And yet, as interesting as your personal views on your home game are, I'm speaking within the context or what people might like in general. Generally speaking, in this discussion, I'm more interested in what you think gamers might like, not what you might like.



> What I personally like in an RPG combat engine is that it be able to produce drama and tension even though the PCs do not have a good chance of failing.



You might be confusing "chance of failing" with "danger". That is, they aren't the same. If the PCs are escorting a diplomat, then the diplomat being killed would mean the PCs failed. If they're on a timed mission, then being stalled long enough that the time lapses would mean they failed. Sometimes failure means PC death, yes, but I associate that more with danger than chance of failure.

With all of this in mind, I'd much rather have a system that allows chance of failure be a constant than danger, though I like both in my games. I like each combat being dramatic and filled with tension, and I think most people would agree. That means I'd rather most (and only most) combats have as many of those three characteristics as possible, chance of failure and danger included.



> One way to generate drama and tension even though the PCs are almost certain to win, is that the certainty in question be conditional on mechanically clever play by the players.



I'll have to say my mileage has varied on this statement. While it's a fun mental exercise, it's not really going to generate drama with me, because I'm savvy enough to win if the encounter is designed in such a way that my mechanical cleverness will consistently allow me to win. It's a fun game, for sure, and it might produce tension (with die rolls), but it probably won't add drama inherently.

Again, that will happen by having a chance of failure, and/or by being in danger, and/or by being important to the story.



> For the reasons given above - plus others - I don't. I wouldn't go so far as to say that combat in Traveller or Runequest (and other BRP games) is tedious, but it certainly has a crap-shoot element that I don't find very satisfying.

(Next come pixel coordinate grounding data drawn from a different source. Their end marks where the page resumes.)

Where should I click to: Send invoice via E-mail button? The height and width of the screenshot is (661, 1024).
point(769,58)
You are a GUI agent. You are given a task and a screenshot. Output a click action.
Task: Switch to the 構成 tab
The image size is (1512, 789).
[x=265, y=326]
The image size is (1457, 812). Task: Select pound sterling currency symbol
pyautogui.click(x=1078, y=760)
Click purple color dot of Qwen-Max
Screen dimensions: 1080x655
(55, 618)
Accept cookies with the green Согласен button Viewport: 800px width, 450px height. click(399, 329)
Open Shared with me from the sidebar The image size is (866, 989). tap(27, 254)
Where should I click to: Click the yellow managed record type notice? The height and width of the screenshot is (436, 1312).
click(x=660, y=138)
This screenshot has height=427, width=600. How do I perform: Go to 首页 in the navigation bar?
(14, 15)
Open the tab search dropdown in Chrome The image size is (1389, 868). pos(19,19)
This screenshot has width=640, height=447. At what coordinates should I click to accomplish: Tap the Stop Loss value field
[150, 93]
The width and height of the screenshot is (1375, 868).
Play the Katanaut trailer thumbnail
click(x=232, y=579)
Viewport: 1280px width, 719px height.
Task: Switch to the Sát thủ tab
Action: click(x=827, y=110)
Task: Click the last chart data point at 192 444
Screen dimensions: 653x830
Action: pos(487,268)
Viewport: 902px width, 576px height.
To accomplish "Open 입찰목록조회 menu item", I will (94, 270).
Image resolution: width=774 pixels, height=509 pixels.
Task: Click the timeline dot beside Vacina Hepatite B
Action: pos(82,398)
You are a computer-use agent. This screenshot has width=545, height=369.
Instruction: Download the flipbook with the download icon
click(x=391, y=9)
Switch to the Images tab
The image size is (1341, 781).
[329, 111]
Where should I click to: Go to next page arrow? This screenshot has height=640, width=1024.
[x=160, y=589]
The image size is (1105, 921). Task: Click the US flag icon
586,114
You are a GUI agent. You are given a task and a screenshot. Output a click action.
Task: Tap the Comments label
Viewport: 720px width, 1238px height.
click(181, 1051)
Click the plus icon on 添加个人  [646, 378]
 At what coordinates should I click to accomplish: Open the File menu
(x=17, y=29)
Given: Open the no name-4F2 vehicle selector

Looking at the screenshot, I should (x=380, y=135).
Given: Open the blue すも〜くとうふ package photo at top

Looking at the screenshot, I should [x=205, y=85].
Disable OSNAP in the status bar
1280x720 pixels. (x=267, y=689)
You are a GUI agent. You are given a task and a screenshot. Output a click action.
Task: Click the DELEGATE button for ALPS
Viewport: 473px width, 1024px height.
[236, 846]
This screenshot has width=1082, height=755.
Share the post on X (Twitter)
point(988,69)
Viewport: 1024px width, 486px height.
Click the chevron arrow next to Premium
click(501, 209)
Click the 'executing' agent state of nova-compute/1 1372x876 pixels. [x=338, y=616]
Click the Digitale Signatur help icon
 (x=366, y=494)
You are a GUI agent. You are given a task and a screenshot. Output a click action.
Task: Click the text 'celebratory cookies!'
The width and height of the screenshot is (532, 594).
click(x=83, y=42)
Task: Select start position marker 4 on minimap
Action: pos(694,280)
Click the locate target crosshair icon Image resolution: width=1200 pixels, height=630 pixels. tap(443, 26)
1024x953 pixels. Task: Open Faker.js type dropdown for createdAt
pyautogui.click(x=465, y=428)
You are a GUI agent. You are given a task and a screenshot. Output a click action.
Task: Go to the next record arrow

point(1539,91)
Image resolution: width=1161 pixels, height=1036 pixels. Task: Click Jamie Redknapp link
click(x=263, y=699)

If you think that the 4e system alone makes for a more dramatic and tension filled combat without those three characteristics, as compared to a "first lucky strike" system that involves all three characteristics, all I can say is I deeply, deeply disagree. And I think most players would, too, but I can't know for sure. We're both just using anecdotal evidence, but at least I have Imaro on my side 

At any rate, we're going to have to agree to disagree, here, because what you've expressed seems so far from my feeling on the matter that I doubt we'll reconcile it in this discussion. That's not to say that system isn't important in contributing to the tension and drama -I've indicated that it is- but I do believe that it's secondary to story, chance of failure, and danger.



> That is one thing that they can do. I'm not at all sure it's the most important thing. The way in which the mechanics create decision points, and make those decision points matter to the overall prospects of success, seems to me generally more important.



This seems to lead to the same place I was pointing to: chance of failure. "Mechanics can determine how easy or hard it is for PCs to fail" is a comment on the mechanics shaping the "chance of failure" characteristic I've mentioned. You're thoughts, above, about "mechanics create decision points, and make those decision points matter to the overall prospects of success" seem to align with my point. It leads back to "chance of failure", with some systems helping or hurting more than others.

With 4e, I see no way in which combat roles particularly strengthen this. I've yet to see a compelling argument to indicate that they contribute to the chance of failure for a group, thus adding to the drama or tension of the combat.



> I think your focus on chance of failure and on danger is distracting you from what I believe to be the more significant mechanical issue, namely, the character and importance of player decision points in action resolution. And this is where combat roles make their contribution.



And I'm positing that this will happen just as often without combat roles.



> But if every PC has the capacity (for example) to open up access to healing surges in a similar way, or to debuff enemies in the same sort of way as does a defender or a controller, then the force of a range of decision points is blunted.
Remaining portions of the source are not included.